We made contact with a guy at the BBC who was working with KCTS public television (Seattle PBS).  They were producing a program about World War II.  This guy was the specialist in World War II In Color.   He worked on the series for Granada television with BBC that was aired in Europe and he was doing a show resurrecting color footage from WWII   He came and paid us a visit and he and Emmet spent a lot of time looking at our footage and cataloging making notes and even wound up doing some consulting for him.

Subsequently we sold footage to six or eight other programs, a couple in Japan, Germany, France, and Canada of all out of the Francis Line collection.  Probably the most unusual shots were from Shanghai in 1940.  There's color footage of Japan in 1940, color film didn’t exist in Asia at that time.  This is the only color footage shot in Japan, Singapore, and the Phillipines in 1940.  There's some interesting stuff from pre-War II.  Japanese soldiers in occupied Shanghai, in color, really unusual.

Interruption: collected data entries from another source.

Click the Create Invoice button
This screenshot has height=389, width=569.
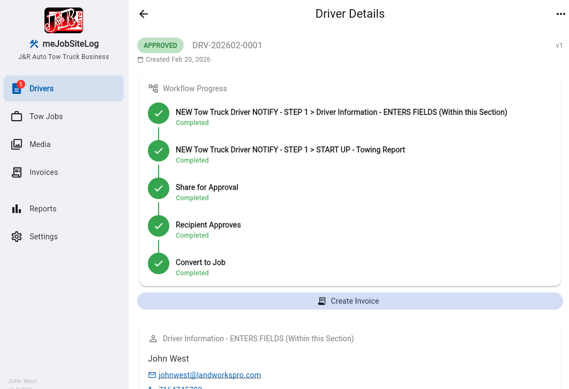click(350, 301)
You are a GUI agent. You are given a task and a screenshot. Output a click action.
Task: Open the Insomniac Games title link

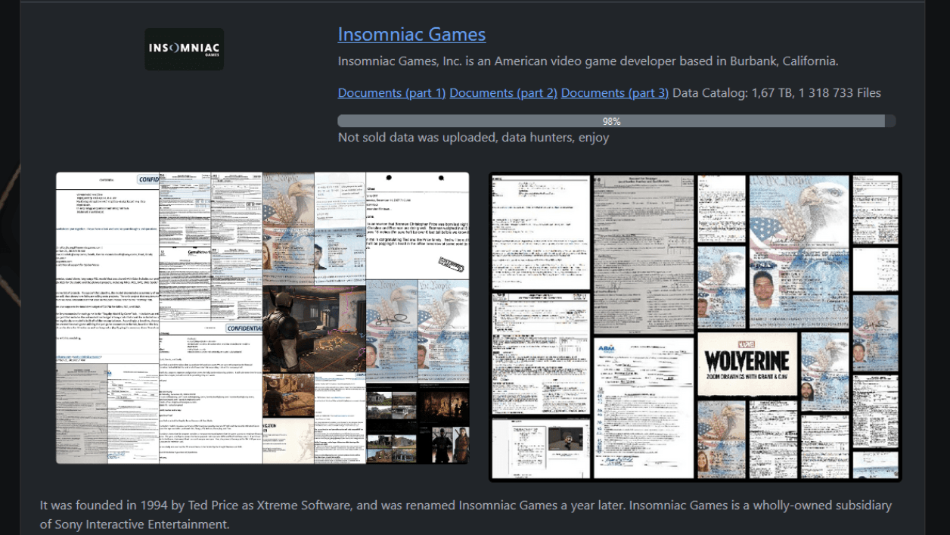coord(411,34)
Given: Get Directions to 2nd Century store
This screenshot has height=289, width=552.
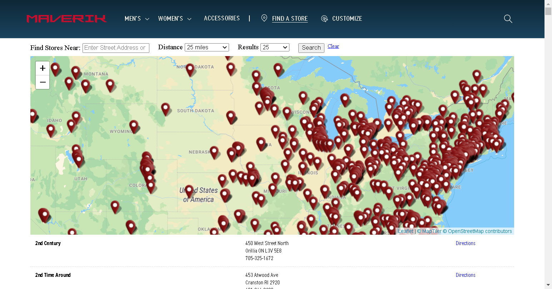Looking at the screenshot, I should tap(465, 243).
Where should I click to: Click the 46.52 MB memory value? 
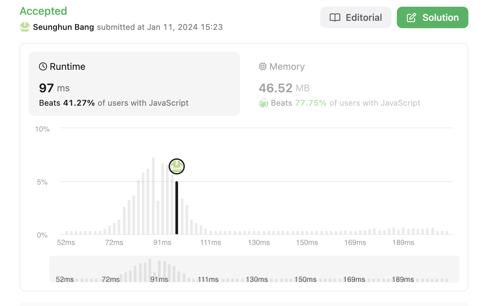tap(284, 88)
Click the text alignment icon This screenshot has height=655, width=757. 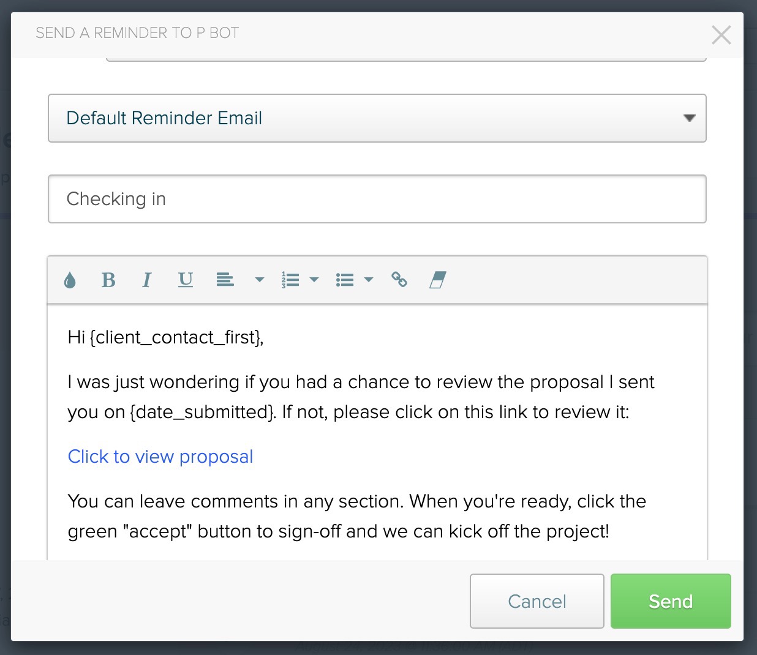[225, 280]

OCS:    You’ve been in the Orange County most of your career.  Any ideas on where the business is going?
Grace McKay:    I have no idea.  The old pros are fighting with the children with cameras to get the last buck that remains in video production budgets and the old pros are on the way out.

OCS:    And for people just entering the business, what advice would you offer?
Grace McKay:    Probably one out of a 100 kids can actually do a job in this business.  The competition is huge.  You need to be super wildly creative, willing to work for nothing for 10 or 15 years.  You need good survival skills.  You need to be an entrepreneur on the level of Jack Welch or Donald Trump or somebody like that.  It is a business of entrepreneurs, creative entrepreneurs.  You need both.

OCS:    One last thing, while I know Emmet is retired but still doing ‘freelance’ work for your projects, anyone who knows you, knows you as Grace and Emmet.  You have both volunteered a lot of time for the good of the business.  Can you share some information about how you two met and your public service activities?
Grace McKay:    We’ve been together for some 15 years.  I think we met at a PVN meeting or an MCAI meeting producing a swap meet.  . I Think I Ended up being on the board of PVN and at some point I became president of MCAI-LA that was later combined with MCAI OC and I’ve remained active in that ever since.  I was also on the board of MAOC for a while.